15-Year Prison Term for Grassi Confirmed
Priest convicted of sexually abusing teenagers will remain free pending appeal
Buenos Aires Herald
September 19, 2013
http://www.buenosairesherald.com/article/140968/15year-prison-term-for-grassi-confirmed
The Buenos Aires province Supreme Court yesterday rejected the appeal by priest Julio César Grassi and confirmed his sentence to 15 years in prison, ratifying his conviction for aggravated sexual abuse and the corruption of minors.
The case has lasted eleven years, and is likely to drag on a little longer, as Grassi has the option to appeal.
Juan Pablo Gallego, the prosecution lawyer representing the adolescents who were abused by Grassi, defined the latter as a “dangerous pedophile.”
As the Herald went to press, an arrest warrant on the priest had not yet been issued, with judicial sources reporting that such an order was not the responsibility of the provincial Supreme Court, but rather of Morón Criminal Court No.1. However such an order could also be appealed, meaning that he is unlikely to face time in prison in the near future.
Grassi’s sentence was confirmed by the Court in a public document signed by Judges Luis Genoud, Héctor Negri, Juan Carlos Hitters and Daniel Fernando Soria.
The Morón Criminal Court sentenced Father Julio César Grassi to 15 years in prison in 2009 following a seven-year trial, and in April this year, the court determined he had violated his house arrest conditions while his appeal was processed.
Grassi was not imprisoned because his appeal against the final sentence, in which he was convicted for two of the 17 sexual abuse charges of which he was accused, had been under review by the Buenos Aires province Supreme Court.
The Morón court, however, yesterday determined in April that the priest had violated the conditions for his liberty, which included not verbally mentioning any of the minors who denounced him. Grassi called one of the youngsters whose testimony led to his conviction a “liar.”

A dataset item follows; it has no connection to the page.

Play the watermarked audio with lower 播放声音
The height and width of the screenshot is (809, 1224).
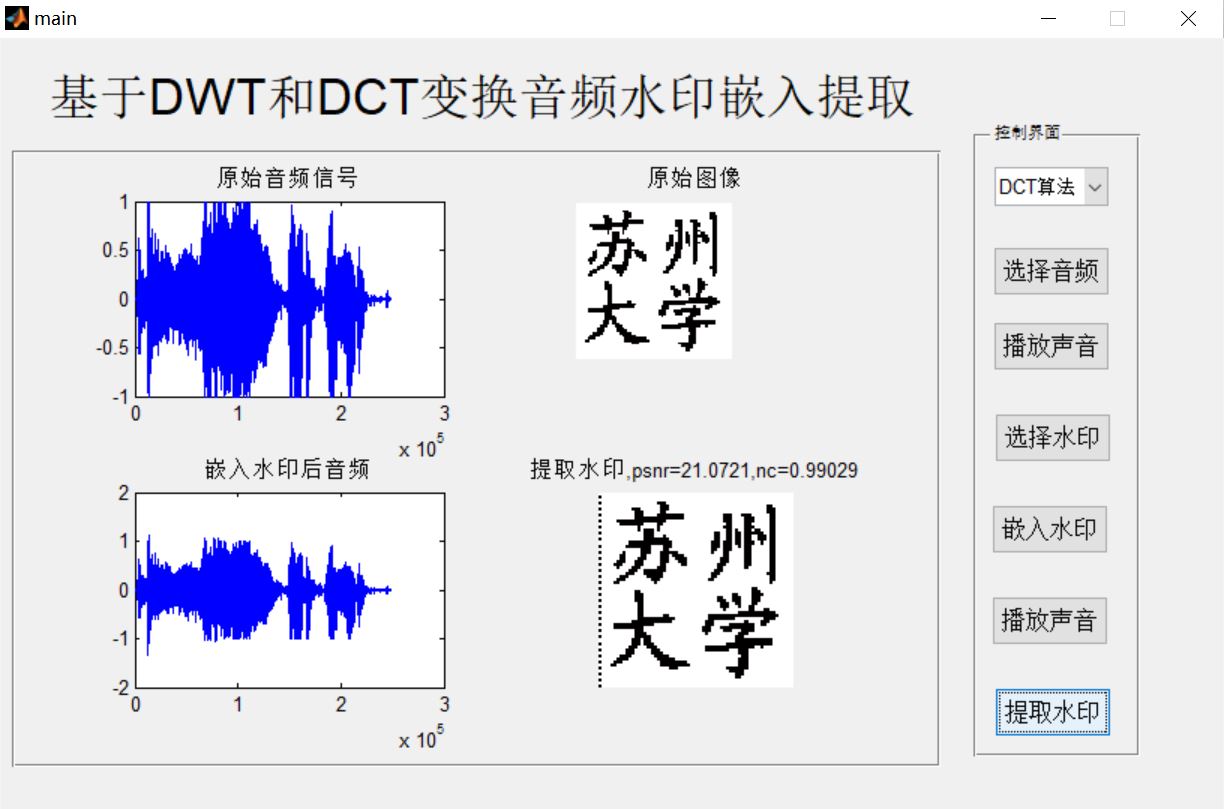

Grassi has only spent one month behind bars throughout the eleven years of litigation.
The Supreme Court rejected the defence’s arguments of an alleged violation of principles of congruence, absurdity in the evaluation of evidence, arbitrariness and violation of pro reo dubio, among others, confirming the sentence first pronounced by Room II of the Criminal Cassation Court and then reaffirmed by the Morón Criminal Court.
The priest was first suspected of sexually abusing minors as result of an investigative programme aired on Channel 13 in 2002, in which the Hurlingham Felices Los Niños children’s charity foundation head was alleged to have “abused the teenagers under his custody.”
In 2009, Estela de Carlotto, the head of the Grandmothers of Plaza de Mayo organization, said the decision of the court to allow Grassi to remain free pending a final sentence in the case could mean a “terrible risk” to other children, while the prosecutor at the time, Federico Nieva Woodgate, described the 15-year sentence as “too short.”
The trial included more than 200 hearings. Two other prosecutors in the case, Alejandro Varela and Carolina María Rodríguez had originally requested a 30-year sentence for the alleged 17 counts of aggravated child abuse.